Ketika Heba El-Sakka mendengar bunyi bombardir yang dilakukan tentara zionis Israel, dia, seperti waktu-waktu lainnya, merasa diintai kematian. Tetapi ia tidak pernah membayangkan, ang menjadi target Israel adalah Universitasnya.
“Proyek kelulusanku, setelah lima tahun belajar dengan keras, lenyap seketika dalam satu kedipan mata,” ujarnya dengan bercucuran air mata.
“Itu seperti, misil-misil mereka membawa sebagian dari tubuhku,” lanjutnya.
Serangan udara Israel menembakkan misil-misilnya ke gedung UIG, bangunan pendidikan paling besar dan tertua di Gaza, pada hari senin dan selasa lalu.
Enam gedung universitas termasuk asrama putrid telah rata dengan tanah oleh ulah Israel.
UIG memiliki lebih dari 16.000 siswa, Israel menghancurkan bangunan tersebut karena di sanalah tempat dididiknya para ilmuan, arsitektur. Di sana juga terdapat laboratorium penelitian terlengkap.

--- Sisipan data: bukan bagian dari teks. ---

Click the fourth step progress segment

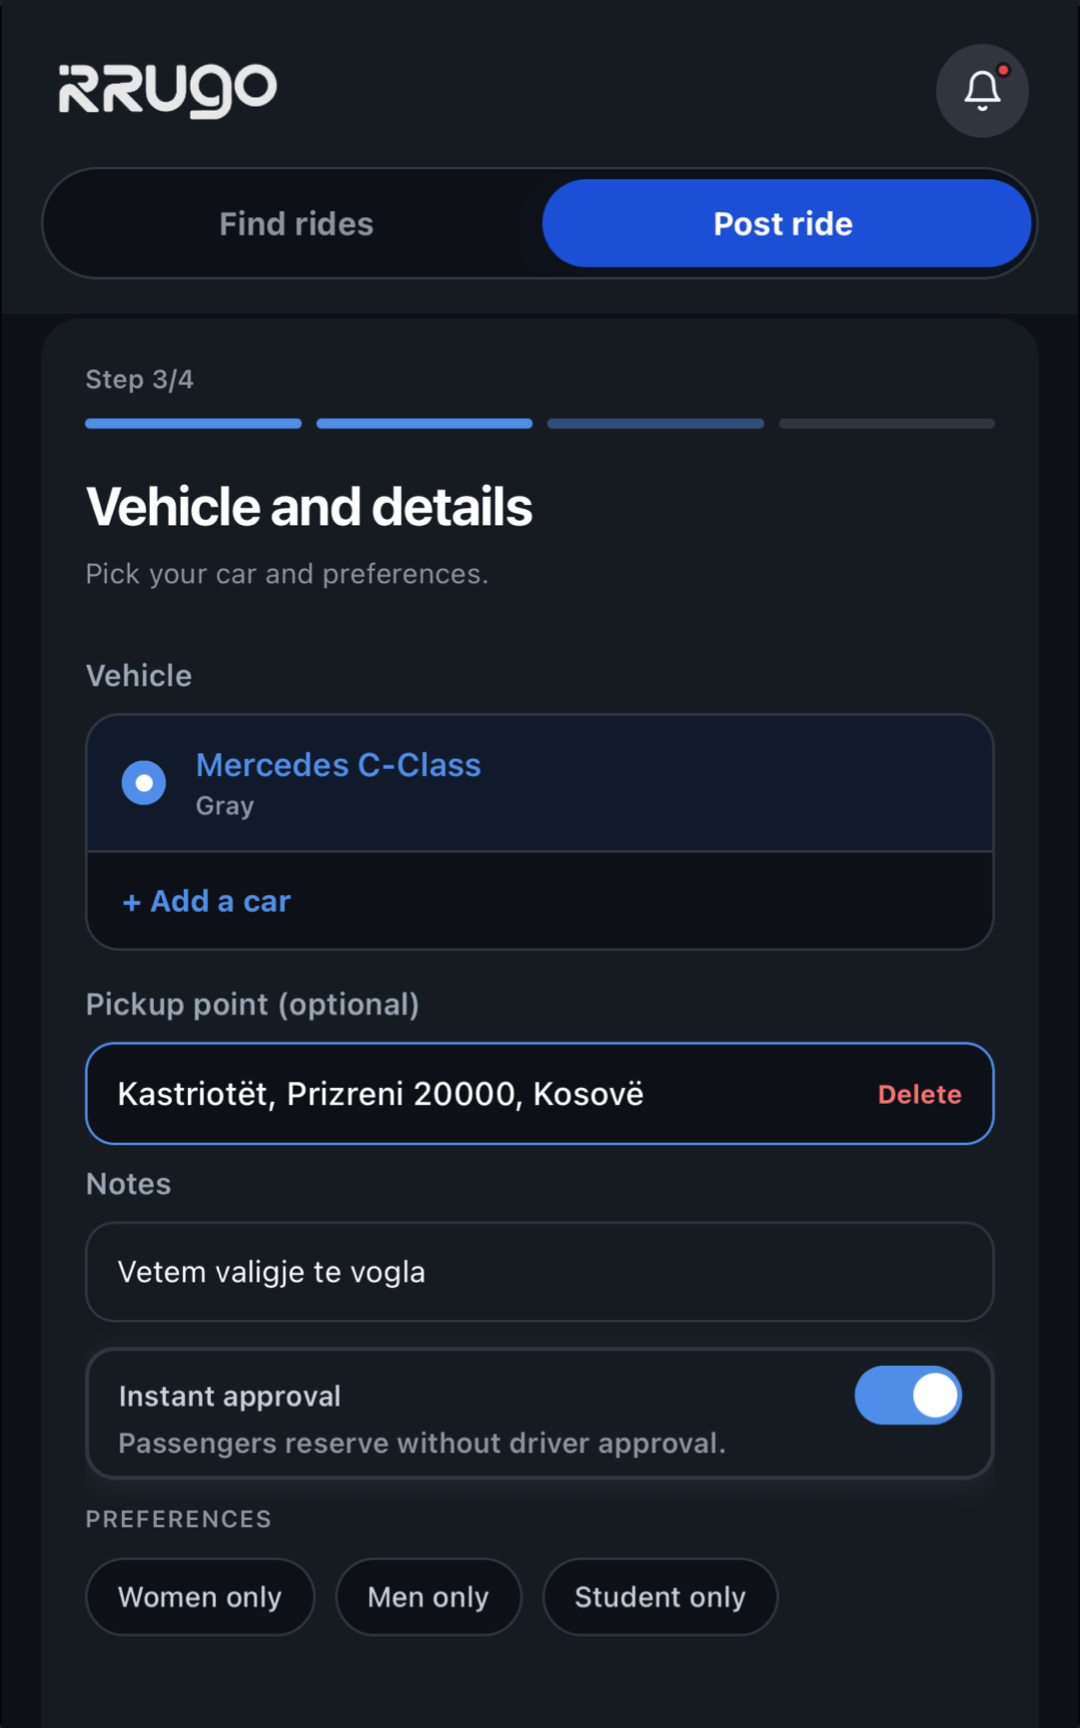tap(887, 424)
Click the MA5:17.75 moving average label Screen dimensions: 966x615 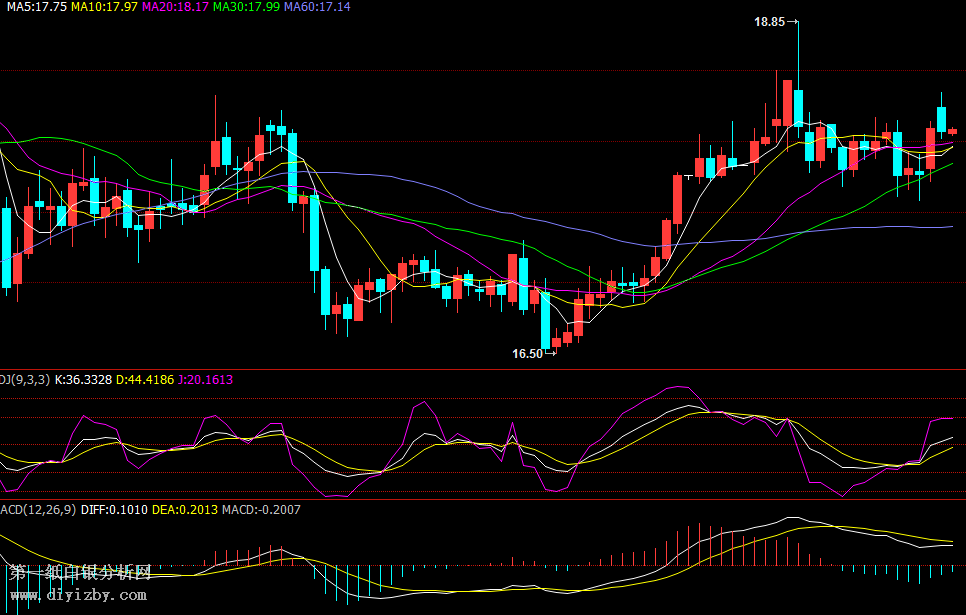click(x=33, y=7)
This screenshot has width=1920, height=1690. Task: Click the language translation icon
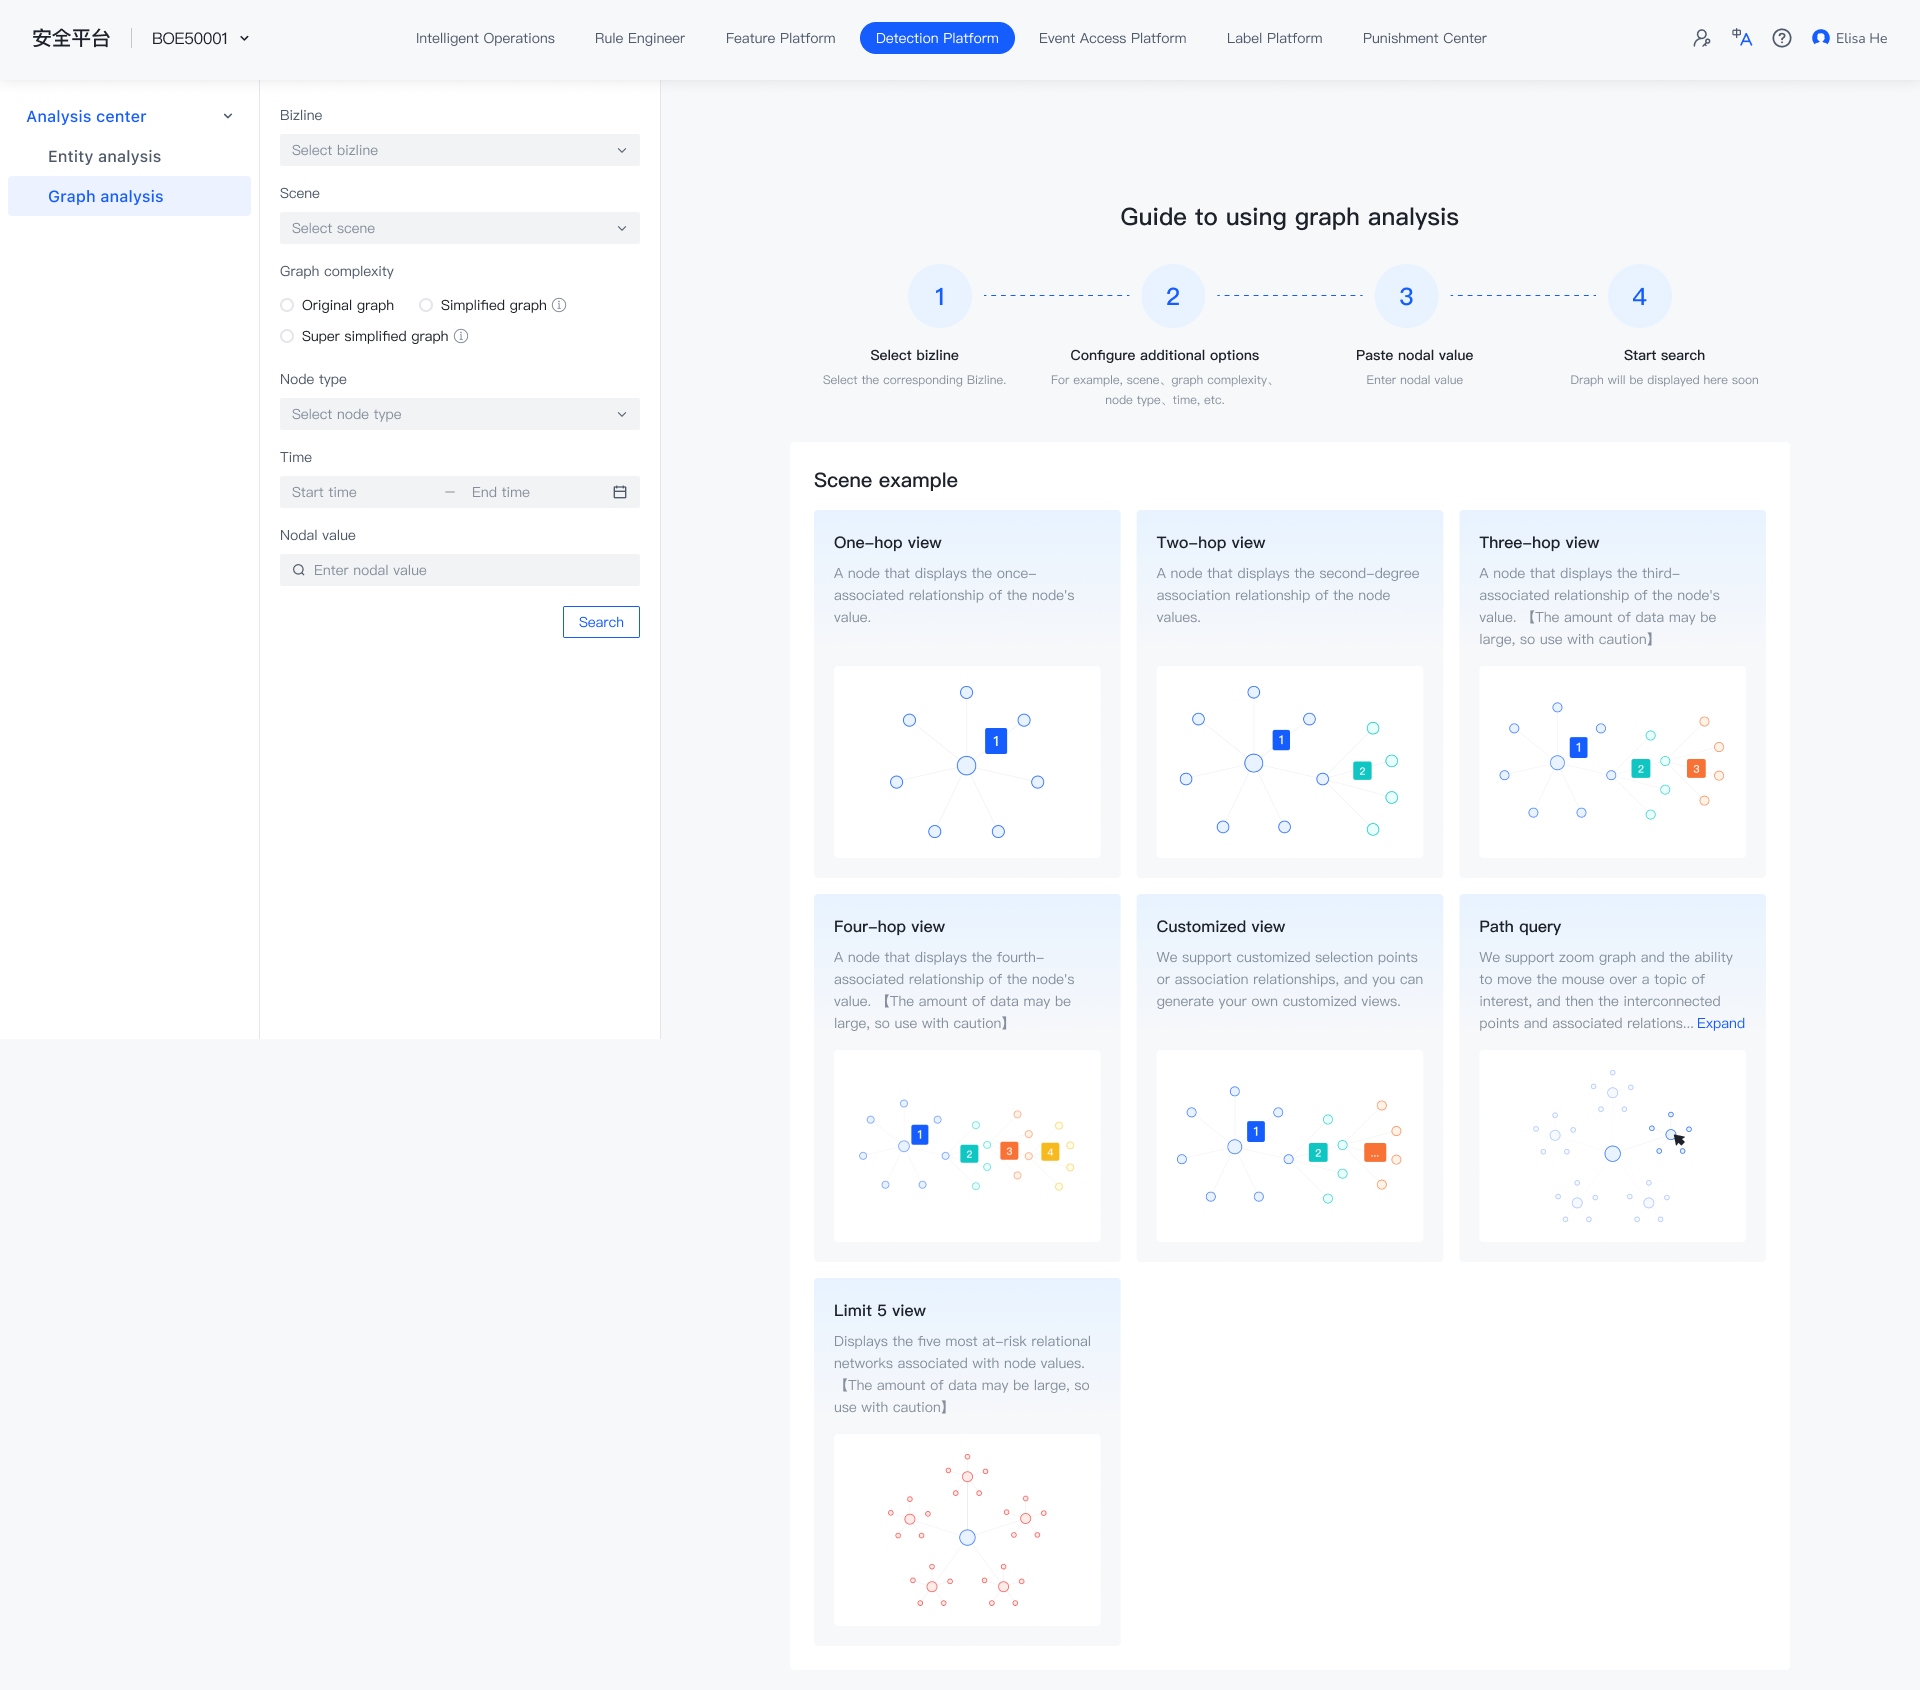pyautogui.click(x=1741, y=38)
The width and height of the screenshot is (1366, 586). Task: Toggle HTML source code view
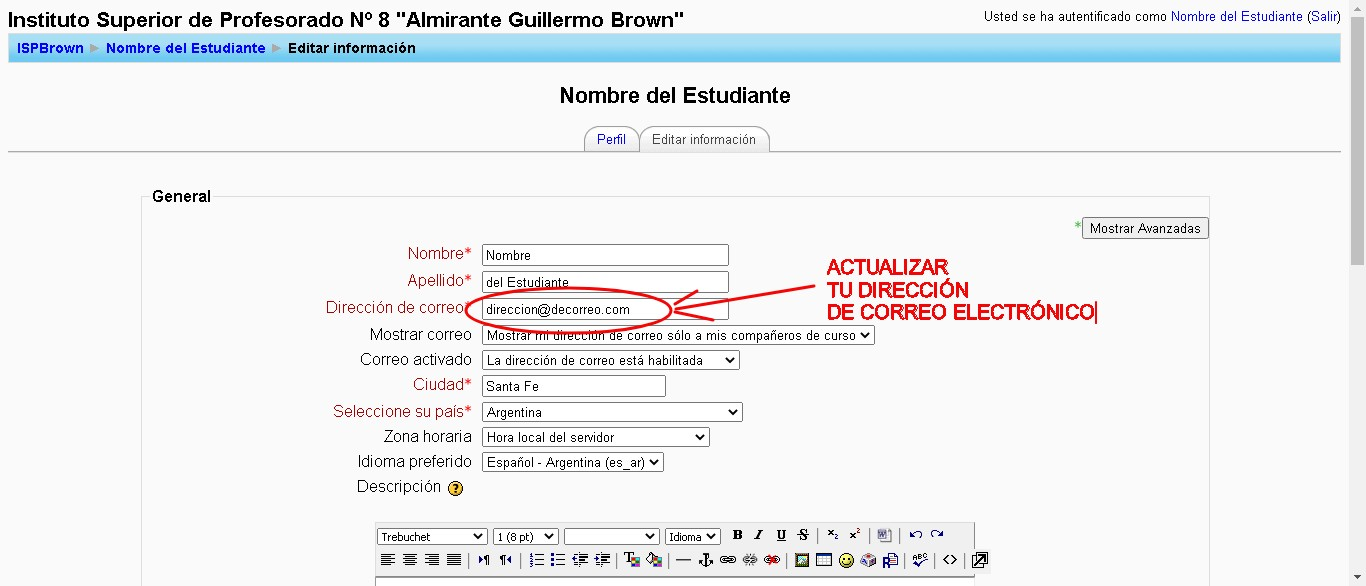click(950, 560)
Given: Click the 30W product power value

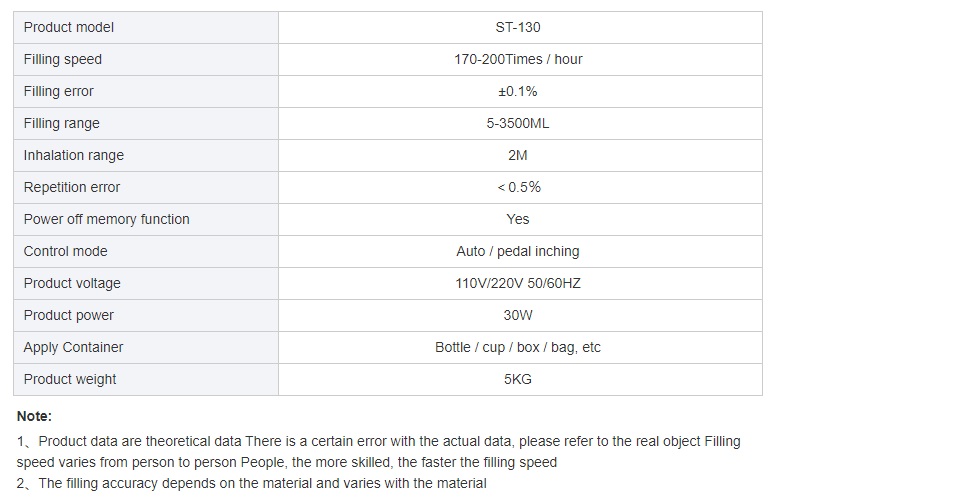Looking at the screenshot, I should pyautogui.click(x=518, y=315).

Serangan tersebut merusak ratusan dokumen penelitian yang dilakukan oleh para mahasiswa S1 dan Mahasiswa pasca sarjana.
“Penelitian yang kulakukan untuk kelulusanku hancur seluruhnya,” ujar Mona, salah satu Mahasiswi Teknik.
“Serangan Israel membunuh semuanya, semua harapan.”
Israel melakukan serangan di hari kelima, melepaskan misil-misil mereka untuk menghabisi 1.6 juta penduduk Gaza.
Sejauh ini serangan telah menggugurkan lebih dari 390 orang dan melukai lebih dari 1800. Lusinan bangunan telah rata dengan tanah, jalan-jalan dipenuhi dengan asap dan api, rumah sakit tidak lagi bisa menampung para korban.
Nafsu militer Israel tidak hanya menghancurkan 10 bangungan sekolah dan institusi pendidikan lainnya di Gaza, mereka juga menyisakan luka pada hati para pelajar.
“Aku tidak tahu apakah sekolahku ikut dihancurkan Israel, karena letaknya sangat dekat dengan pos keamanan,” ujar Siham Ragab, Kepala Sekolah SMU khusus perempuan, Al-Zahraa.
Sekalipun sekolahnya tidak hancur, ia yakin, para siswanya tidak akan bisa mengikuti ujian tahun yang akan datang. (Hanin Mazaya/arrahmah.com)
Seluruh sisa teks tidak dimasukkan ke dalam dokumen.